The Hungarian commercial real estate market showed signs of recovery in 2025 after a challenging period, with investment volumes rising 117.5% year-on-year to €881 million, according to Colliers' latest market analysis.
Hungary's GDP growth reached only 0.4% in 2025, falling short of expectations despite a tight labour market with 4.4% unemployment and 9.4% wage growth. Inflation is expected to range between 3.0% and 3.5% in 2026, with monetary conditions beginning to ease as eurozone rates dropped to 2.15%. "Rising real wages, strengthening consumption, and increased investment activity could provide a solid starting point for growth in 2026," said Kristóf Tóth, Associate Director and Head of Research at Colliers.
Meanwhile, the construction sector grew by 1.6% during the first eleven months of 2025, primarily driven by residential developments. At the same time, volatility in public investments continued to play a decisive role in monthly output levels.
The investment market marked a turning point, with domestic investors accounting for 64% of total volume while international investors remained cautious due to Hungary's higher country risk premium. Balázs Zelles-Görgey, Director and Head of Capital Markets, noted that "prime yields across major asset classes remained flat last year, and no compression is expected in 2026." Transactions concentrated in offices (50.8%), hotels (18.3%), and industrial assets (17.4%).
The office market showed improvement with vacancy rates declining to 12.5% and net take-up exceeding 217,000 sqm, up 14% year-on-year.

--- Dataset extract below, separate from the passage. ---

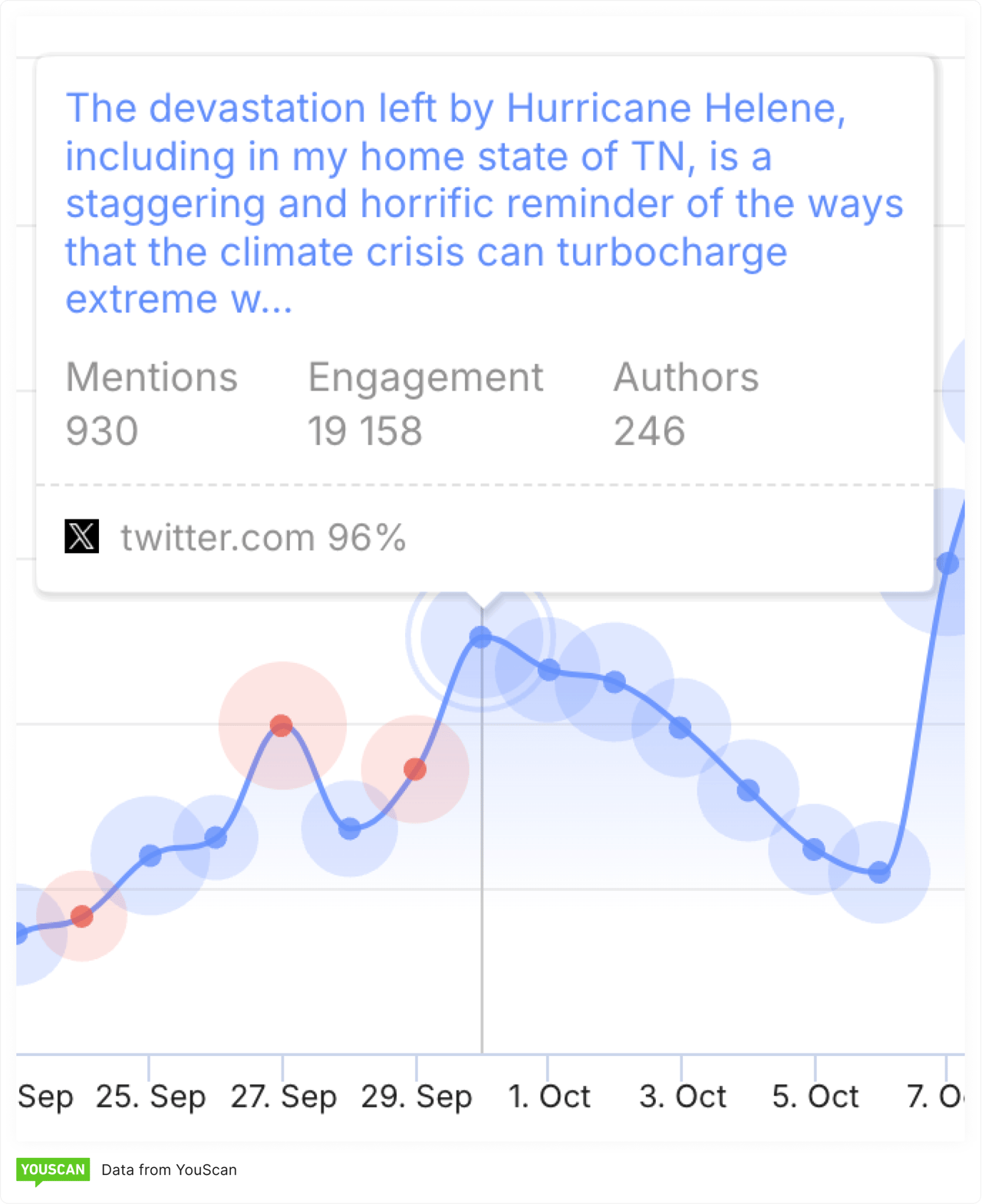Select the blue data point on 3 Oct
The image size is (982, 1204).
[x=680, y=727]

Prime rents remained stable at €25.5/sqm/month. The total office stock currently stands at 4.46 million sqm. The retail sector benefited from rising real incomes and 7.5% growth in international guest nights, with prime high street rents on Váci Street reaching €160-200/sqm/month.
Industrial real estate recorded strong demand with net take-up rising to 448,000 sqm, though 45% of annual activity occurred in Q4. Total completions reached 476,794 sqm, with vacancy rates at 12.8% in Budapest and 8.6% in regional markets. The total stock currently stands at around 4 million sqm in Budapest and 2 million sqm in regional markets.